The AI public-market window is no longer one ticker. The paper's June 13 coverage separated SpaceX's first public price, OpenAI's confidential S-1 and buying rails, and Oracle's financing bridge. Sunday's reader can now treat them as one cash-flow checklist.
CNBC says SpaceX closed Friday near $161 after a 19 percent jump in the largest IPO debut, giving investors a public tape for the Musk space-and-AI stack. [1] CNBC also says OpenAI confidentially filed for an IPO days before SpaceX trading and after Anthropic's own confidential disclosure, setting up a possible record-setting AI issuance sequence. [2]
Oracle supplies the debt-and-capex version of the same test. Its June 10 release reports $638 billion in remaining performance obligations, negative $23.7 billion in fiscal 2026 free cash flow, $75 billion of prepaid or customer-supplied hardware in large AI contracts, and about $40 billion of expected fiscal 2027 debt and equity financing. [3]

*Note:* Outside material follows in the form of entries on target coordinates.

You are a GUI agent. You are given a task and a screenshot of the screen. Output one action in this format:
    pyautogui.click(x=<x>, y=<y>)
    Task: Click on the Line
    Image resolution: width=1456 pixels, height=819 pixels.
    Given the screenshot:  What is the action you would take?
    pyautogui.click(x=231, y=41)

That leaves one investor question in three dialects. SpaceX has a price but still owes investors operating cash evidence. OpenAI has a confidential filing and procurement rails but not public financials. Oracle has public demand and public financing needs. [1] [2] [3]
X turns that spread into rivalry, awe, or bubble talk. The useful answer is less dramatic: filing visibility, customer concentration, operating cash, capex, related-party exposure, and whether cloud credits become cash. The companies differ. The checklist does not.